The 130th Annual Meeting of APHA

4248.0: Tuesday, November 12, 2002 - 5:30 PM

Abstract #45051

Getting real: A values-based approach to program evaluation and its application to a state-level collaboration to strengthen community programs

Richard J. Bogue, PhD, Richard Bogue and Affiliates, 4419 Farmington Avenue, Richton Park, IL 60471, 708-679-0179, rjb@richbogue.com and Claude H. Hall, MA, MHA, Health System Synergies, 26650 W. Lake Rd, Antioch, IL 60002.

Encouraging collaboration for community health is a principal means of putting the public back in public health. But collaborative efforts are uniquely complicated: (a) they are voluntary and lack traditional authority structures, increasing decision making costs; (b) partners’ interests partially overlap, making it difficult to identify specific aims; (c) their budgets depend on temporary sources, producing flux in purposes.

In 1994, Missouri Department of Health, Missouri Hospital Association, and other state partners established CHART (Community Health Assistance Resource Teams). CHART’s mission was “to assist communities to improve the health of Missourians by developing community health plans that provide local access to care and shift a community’s focus from treating illness toward creating a system that promotes, maintains and improves health. This includes a focus on the environmental and social factors that affect health status.” By 2000, over 80 community health coalitions had received CHART’s assistance.

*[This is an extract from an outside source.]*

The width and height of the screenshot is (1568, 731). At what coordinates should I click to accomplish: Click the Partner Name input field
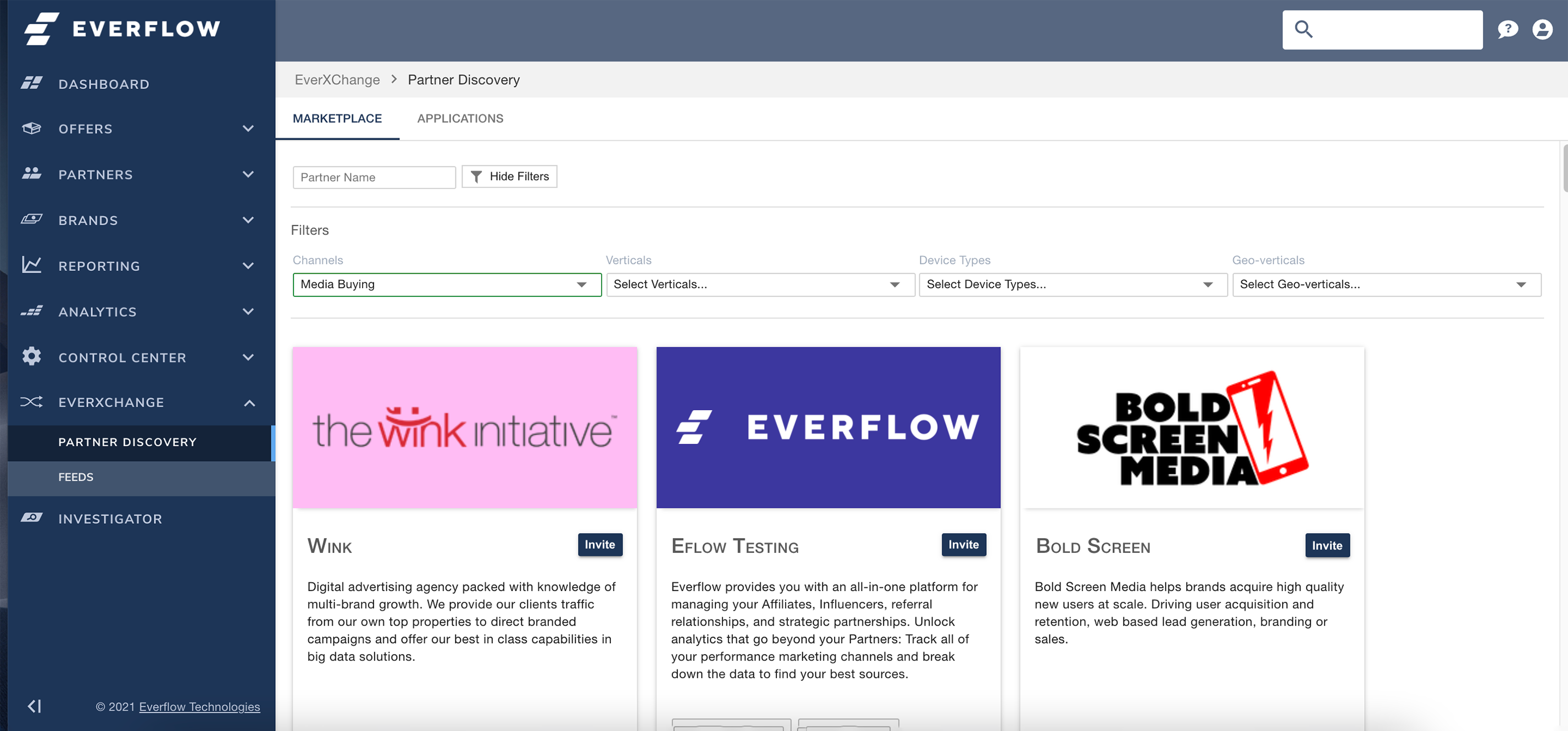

Given the unique complexities of collaboration, traditional evaluation models are difficult to apply, or inappropriate. Complex and novel objects of evaluation call for a naturalistic approach. The CHART evaluation established the frames for data discovery, collection and analysis by developing a Values Framework, describing the core values of CHART, as communicated by CHART. Data were drawn from interviews and surveys.

The presentation reviews the rationale for the use of a values-oriented approach to evaluation, especially for programs encouraging collaboration in multiple sites; describes the methods and findings from the case of CHART; and discusses, with audience assistance, the strengths and weaknesses of this approach.

Learning Objectives:

Presenting author's disclosure statement:
I do not have any significant financial interest/arrangement or affiliation with any organization/institution whose products or services are being discussed in this session.